BURSA “Türk Milleti Adına”
2. ASLİYE TİCARET MAHKEMESİ KARAR
Esas No : 2019/839
Karar No : 2020/700

Hakim : … …
Katip : … …

Davacı : … – …
Vekilleri : Av. … –
: Av. … –
Davalılar : 1- … – …
: 2- … – …
Vekili : Av. … –
Dava : İtirazın İptali
Dava Tarihi : 14/04/2015
Karar Tarihi : 06/11/2020
Kararın Yazım Tarihi : 23/11/2020
Mahkememize tevzi edilen dava dilekçesi mahkememiz esasının yukarıda belirtilen sırasına kaydı yapıldı.
GEREĞİ DÜŞÜNÜLDÜ:
Davacı vekili dava dilekçesi ile; müvekkili firma ile davalılar arasında sözleşmenin olduğunu, bu sözleşmeye bağlı olarak davalıların alışveriş yaptığını, davalıların 13/10/2012 tarihinde 796868 nolu fatura ile 6.400,00 TL’lik alışveriş yaptığını ve bu alışverişleri taksitlendirdiğini, ancak bu taksitleri ödemediğini, soz konusu borç ödenmediğinden Bursa 5. İcra Müdürlüğünün 2013/… Esas sayılı dosyası ile icra takibi başlatıldığını, davalı şirketin itirazı üzerine takibin durduğunu belirterek takibe yapılan itirazı haksız yere yaptıklarını, davalılar vekili alacağın neye dayalı ve hangi malın alındığını bilmediklerinden borca itiraz ettiklerini, ekte sunmuş oldukları faturada da görüleceği üzere almış olduğu ürünleri bizzat kendisine teslim edildiğini, müvekkili şirket ile imzalamış olduğu cari hesap sözleşmesi ile davalıya hesap açılarak davaya konu malların satışı yapılmıştır, davacı ve davalıların imzalamış oldukları cari hesap sözleşmesi ve fatura bu alışverişin açık delili olduğu, davalılar vekilinin alacağın likit olmadığı ve yargılamayı gerektirdiği iddiası da haksız ve tamamen borcu ödemeyi ötelemeye yönelik olduğu tüm bu nedenlerle itirazın iptali ile, davalı hakkında %20’den aşağı olmamak üzere icra inkar tazminatına hükmolunmasını talep ve dava etmiştir.
Davalılara usulüne uygun tebligat yapılmasına rağmen yazılı cevap dilekçesi vermemiş oldukları davalılar vekilinin oturumda vermiş olduğu beyanında; takibe yapmış oldukları itirazları tekrarlamış, takibe itirazında ise, alacağın neye dayalı olarak yapıldığının anlaşılmadığını bu nedenle icra takibinnde gösterilen cari hesap sözleşmesininden kaynaklandığı ileri sürülen alacağın likit olmadığını, yargılamayı gerektirdiğini ödeme emrine yazılı 6.400,00 TL tutarlı asıl aalcağı, 376,93-TL tutarındaki işlemi faiz tutarına ve işlemiş ve işleyecek ticari faiz oranına, 1.600,00 TL tutarlı sözleşme tazminatına itirazlarını tekrar ettiklerini belirtmiştir.

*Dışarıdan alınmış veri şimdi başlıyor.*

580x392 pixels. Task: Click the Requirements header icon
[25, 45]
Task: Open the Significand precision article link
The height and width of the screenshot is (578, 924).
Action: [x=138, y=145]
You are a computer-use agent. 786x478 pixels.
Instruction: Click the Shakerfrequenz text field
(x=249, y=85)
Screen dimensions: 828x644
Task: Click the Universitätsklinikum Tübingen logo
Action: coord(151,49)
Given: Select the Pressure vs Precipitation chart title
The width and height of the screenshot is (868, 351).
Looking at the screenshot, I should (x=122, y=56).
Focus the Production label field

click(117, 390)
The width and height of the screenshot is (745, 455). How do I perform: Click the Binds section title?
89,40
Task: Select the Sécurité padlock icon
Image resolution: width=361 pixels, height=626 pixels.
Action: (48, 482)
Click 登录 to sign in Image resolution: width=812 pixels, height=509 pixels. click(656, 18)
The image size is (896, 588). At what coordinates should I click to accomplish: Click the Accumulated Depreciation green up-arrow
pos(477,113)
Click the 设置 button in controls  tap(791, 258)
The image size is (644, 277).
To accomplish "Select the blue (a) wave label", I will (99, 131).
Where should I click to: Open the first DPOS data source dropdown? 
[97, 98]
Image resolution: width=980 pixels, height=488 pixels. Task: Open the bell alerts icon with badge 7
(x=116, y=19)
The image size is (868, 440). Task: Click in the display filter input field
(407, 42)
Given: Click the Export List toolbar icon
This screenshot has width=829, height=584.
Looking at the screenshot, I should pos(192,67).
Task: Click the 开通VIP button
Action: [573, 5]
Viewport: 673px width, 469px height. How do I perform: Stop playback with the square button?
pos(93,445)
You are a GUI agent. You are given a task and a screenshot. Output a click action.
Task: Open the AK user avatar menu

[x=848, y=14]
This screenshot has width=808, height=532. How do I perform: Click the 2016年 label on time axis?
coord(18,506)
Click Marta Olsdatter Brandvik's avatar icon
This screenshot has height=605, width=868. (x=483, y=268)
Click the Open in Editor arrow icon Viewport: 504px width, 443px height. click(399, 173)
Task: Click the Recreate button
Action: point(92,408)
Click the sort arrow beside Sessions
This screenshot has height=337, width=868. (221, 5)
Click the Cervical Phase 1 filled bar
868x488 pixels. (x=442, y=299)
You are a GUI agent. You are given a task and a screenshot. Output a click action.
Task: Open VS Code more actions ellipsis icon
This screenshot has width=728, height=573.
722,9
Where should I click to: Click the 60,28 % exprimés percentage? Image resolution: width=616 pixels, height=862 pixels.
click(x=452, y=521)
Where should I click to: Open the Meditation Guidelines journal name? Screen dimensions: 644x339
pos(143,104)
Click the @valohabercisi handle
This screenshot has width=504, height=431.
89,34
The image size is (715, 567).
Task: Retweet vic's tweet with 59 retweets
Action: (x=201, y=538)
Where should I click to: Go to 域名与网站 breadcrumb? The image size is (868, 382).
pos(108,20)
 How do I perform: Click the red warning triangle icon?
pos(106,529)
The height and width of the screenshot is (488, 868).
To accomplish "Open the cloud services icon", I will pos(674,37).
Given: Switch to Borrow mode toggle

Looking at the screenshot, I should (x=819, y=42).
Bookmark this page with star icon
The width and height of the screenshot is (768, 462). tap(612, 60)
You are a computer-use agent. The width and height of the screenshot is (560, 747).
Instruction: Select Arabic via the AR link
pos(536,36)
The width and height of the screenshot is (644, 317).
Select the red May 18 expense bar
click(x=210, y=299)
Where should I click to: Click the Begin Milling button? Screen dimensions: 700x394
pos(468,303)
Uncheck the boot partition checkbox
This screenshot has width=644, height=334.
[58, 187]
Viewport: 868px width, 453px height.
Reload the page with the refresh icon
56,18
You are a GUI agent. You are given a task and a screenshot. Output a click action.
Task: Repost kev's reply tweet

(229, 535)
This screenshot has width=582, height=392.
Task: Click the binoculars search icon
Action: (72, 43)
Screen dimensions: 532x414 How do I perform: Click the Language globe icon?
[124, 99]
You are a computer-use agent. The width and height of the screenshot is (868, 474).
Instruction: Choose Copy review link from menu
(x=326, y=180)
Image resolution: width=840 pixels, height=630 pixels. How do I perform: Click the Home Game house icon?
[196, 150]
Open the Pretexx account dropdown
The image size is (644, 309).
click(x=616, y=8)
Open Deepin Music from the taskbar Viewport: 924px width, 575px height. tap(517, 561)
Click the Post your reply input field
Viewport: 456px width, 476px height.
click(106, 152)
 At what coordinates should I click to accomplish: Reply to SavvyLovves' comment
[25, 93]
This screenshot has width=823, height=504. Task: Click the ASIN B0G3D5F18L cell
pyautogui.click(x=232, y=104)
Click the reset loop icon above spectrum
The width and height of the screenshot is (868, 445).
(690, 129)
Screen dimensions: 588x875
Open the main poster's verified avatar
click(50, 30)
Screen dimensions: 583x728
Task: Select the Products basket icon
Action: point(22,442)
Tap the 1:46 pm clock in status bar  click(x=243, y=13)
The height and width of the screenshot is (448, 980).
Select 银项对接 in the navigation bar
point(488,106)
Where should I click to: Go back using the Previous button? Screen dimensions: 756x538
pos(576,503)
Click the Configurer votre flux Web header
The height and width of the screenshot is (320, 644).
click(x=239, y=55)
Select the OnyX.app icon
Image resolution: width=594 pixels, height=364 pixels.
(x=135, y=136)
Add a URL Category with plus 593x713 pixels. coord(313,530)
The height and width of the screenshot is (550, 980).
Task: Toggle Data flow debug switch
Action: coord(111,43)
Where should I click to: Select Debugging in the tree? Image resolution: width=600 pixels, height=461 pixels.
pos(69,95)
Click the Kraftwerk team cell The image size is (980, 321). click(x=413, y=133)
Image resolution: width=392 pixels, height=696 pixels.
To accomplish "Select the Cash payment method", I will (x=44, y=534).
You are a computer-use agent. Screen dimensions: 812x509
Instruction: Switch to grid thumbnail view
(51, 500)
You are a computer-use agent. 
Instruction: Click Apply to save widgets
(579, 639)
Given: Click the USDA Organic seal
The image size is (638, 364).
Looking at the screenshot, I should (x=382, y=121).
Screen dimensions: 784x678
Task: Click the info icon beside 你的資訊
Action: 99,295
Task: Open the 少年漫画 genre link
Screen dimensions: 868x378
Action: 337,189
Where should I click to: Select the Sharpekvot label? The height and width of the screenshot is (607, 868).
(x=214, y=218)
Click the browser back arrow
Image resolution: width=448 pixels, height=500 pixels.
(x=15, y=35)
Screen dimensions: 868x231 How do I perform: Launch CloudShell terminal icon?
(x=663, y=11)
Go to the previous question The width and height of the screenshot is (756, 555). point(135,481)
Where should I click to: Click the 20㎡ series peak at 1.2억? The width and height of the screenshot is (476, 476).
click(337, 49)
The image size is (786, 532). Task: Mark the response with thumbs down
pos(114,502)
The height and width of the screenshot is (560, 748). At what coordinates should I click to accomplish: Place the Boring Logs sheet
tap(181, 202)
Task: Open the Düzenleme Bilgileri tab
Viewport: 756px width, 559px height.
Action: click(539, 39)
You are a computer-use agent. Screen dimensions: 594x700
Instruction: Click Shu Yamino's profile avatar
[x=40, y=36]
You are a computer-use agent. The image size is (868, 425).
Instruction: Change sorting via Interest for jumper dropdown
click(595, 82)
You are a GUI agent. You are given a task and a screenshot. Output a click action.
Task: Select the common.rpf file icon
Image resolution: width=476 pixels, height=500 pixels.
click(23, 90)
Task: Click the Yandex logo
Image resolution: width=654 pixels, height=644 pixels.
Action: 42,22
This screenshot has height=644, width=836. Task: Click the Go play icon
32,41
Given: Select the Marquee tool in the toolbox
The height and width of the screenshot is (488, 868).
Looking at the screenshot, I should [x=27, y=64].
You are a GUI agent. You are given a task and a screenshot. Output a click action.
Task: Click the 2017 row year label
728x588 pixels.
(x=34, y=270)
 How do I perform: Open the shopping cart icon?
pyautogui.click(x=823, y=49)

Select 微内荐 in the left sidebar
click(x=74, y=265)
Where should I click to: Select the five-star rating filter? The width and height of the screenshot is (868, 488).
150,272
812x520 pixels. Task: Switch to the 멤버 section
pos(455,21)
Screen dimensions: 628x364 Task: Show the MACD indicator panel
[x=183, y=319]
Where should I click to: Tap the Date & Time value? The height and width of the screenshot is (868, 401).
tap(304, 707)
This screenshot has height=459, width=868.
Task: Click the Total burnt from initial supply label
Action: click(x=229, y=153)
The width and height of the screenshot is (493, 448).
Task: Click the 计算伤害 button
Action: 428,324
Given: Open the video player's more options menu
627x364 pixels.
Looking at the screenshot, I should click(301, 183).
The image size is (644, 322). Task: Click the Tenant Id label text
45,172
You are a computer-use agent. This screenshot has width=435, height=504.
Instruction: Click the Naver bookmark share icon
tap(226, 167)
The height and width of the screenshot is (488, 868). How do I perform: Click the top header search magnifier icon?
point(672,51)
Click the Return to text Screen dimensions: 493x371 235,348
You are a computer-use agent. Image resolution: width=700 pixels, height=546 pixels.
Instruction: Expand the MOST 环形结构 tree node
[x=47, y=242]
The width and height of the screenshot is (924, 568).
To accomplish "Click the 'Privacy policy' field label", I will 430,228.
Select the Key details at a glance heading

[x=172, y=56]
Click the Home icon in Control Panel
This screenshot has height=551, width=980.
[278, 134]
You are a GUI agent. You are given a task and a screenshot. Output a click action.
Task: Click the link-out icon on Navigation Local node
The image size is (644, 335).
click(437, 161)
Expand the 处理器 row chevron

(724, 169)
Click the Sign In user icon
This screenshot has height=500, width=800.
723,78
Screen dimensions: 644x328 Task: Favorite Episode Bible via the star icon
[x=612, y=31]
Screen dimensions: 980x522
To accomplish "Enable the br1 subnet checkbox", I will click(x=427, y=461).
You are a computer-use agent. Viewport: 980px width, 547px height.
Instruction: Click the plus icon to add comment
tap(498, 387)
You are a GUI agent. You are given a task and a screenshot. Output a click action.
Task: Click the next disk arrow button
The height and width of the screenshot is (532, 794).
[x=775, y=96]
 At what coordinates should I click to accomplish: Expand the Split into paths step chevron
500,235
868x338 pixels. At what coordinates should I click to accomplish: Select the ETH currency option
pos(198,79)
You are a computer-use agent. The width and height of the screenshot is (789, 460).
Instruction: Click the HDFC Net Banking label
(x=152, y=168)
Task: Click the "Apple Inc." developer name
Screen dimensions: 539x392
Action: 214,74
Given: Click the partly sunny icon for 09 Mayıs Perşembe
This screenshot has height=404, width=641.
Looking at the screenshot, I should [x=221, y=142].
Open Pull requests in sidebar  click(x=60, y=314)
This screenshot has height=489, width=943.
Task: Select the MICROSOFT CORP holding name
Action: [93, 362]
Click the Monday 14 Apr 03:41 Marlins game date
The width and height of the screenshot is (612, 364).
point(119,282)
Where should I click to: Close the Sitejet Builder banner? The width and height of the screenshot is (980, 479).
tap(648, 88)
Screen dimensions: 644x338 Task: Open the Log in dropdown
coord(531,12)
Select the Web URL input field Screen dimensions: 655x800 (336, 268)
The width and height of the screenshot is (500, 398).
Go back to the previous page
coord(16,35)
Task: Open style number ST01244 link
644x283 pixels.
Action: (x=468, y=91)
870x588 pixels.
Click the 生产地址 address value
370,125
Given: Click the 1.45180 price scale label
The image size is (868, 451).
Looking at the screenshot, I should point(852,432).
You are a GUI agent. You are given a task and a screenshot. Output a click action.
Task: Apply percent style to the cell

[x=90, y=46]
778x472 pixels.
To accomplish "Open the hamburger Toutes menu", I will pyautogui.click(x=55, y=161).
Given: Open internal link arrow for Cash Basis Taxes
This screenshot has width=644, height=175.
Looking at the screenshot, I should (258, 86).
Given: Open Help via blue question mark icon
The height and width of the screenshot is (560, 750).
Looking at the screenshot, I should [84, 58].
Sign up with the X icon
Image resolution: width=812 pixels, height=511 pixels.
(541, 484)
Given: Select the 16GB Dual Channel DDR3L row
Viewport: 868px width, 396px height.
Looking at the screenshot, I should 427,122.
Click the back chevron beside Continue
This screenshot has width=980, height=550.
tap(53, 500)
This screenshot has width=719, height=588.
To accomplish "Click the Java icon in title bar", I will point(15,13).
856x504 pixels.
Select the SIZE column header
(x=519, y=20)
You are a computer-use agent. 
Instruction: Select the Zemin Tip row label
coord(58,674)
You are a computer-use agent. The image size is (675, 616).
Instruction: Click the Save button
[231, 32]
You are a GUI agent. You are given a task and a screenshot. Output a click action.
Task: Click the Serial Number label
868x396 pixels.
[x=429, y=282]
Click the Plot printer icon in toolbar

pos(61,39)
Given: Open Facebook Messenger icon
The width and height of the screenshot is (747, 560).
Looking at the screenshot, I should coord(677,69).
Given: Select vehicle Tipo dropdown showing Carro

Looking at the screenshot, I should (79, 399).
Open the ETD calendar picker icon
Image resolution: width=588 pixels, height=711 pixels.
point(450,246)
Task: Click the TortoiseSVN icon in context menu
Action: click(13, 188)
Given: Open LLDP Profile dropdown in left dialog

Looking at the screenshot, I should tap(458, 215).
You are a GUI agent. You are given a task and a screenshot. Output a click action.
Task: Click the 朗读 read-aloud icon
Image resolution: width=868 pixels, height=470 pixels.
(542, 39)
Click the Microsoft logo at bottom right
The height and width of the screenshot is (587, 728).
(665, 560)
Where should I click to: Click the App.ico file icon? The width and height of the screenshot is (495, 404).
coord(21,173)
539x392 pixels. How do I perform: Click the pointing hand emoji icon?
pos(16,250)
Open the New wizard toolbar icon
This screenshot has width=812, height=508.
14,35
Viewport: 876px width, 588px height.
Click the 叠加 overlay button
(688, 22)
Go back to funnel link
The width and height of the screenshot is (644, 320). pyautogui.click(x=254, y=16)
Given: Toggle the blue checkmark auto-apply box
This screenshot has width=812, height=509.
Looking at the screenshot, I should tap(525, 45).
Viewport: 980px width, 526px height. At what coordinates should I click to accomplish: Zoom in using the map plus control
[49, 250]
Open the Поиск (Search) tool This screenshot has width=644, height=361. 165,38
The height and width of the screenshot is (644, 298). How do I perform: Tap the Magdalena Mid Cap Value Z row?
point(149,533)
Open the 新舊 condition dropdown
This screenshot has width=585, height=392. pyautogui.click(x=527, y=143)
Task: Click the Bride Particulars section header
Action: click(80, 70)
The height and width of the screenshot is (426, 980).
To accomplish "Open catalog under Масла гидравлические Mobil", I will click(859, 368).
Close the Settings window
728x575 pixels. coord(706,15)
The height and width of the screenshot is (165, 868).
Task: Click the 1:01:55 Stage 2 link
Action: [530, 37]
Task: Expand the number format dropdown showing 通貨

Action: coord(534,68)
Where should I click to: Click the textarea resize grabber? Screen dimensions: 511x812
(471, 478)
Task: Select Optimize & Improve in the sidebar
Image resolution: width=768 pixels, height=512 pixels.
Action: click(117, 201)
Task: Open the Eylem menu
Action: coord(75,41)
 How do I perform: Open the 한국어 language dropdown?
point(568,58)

Bursa 5. İcra Müdürlüğünün 2013/… Esas sayılı dosyası, fatura, cari hesap sözleşmesi, imza incelemesine esas belge asılları, ticari defter kayıtlar, bilirkişi raporları.
Dava Bursa 4. Tüketici Mahkemesinin 07/04/2014 tarih 2014/957/583 E-K sayılı görevsizlik kararıyla mahkememize tevzi edilmiştir.
Davacı vekili tarafından davalı aleyhine alacağın tahsili talebi ile Bursa 5. İcra Müdürlüğü 2013/… Esas sayılı dosyasında, 6.400,00 TL asıl alacak, 379,63- TL işlemiş faiz, 1.600,00 TL %25 sözleşme tazminatı olmak üzere 8.376,93 TL toplam alacak talebi ile ilamsız icra takibi başlatılmış, davalı borçlunun itirazı üzerin takip durmuştur. Takibe itirazın iptali ile devamını sağlamak amacıyla eldeki dava açılmıştır.
Dava ; takip talebine itiraz edilen alacaklının, alacağının varlığını genel hükümlere göre ispatlanmasına ilişkindir. (İİK m. 67)
Taraflarca sunulan tüm deliller toplanmış, icra dosyası getirtilerek incelenmiş, taraflar arasındaki alacak borç ilişkisinin açıklığa kavuşturulması yönünden davacı ve davalı şirketlere ait ticari defter ve bağlı kayıtlar üzerinde bilirkişi incelemesi ve yaptırılmıştır.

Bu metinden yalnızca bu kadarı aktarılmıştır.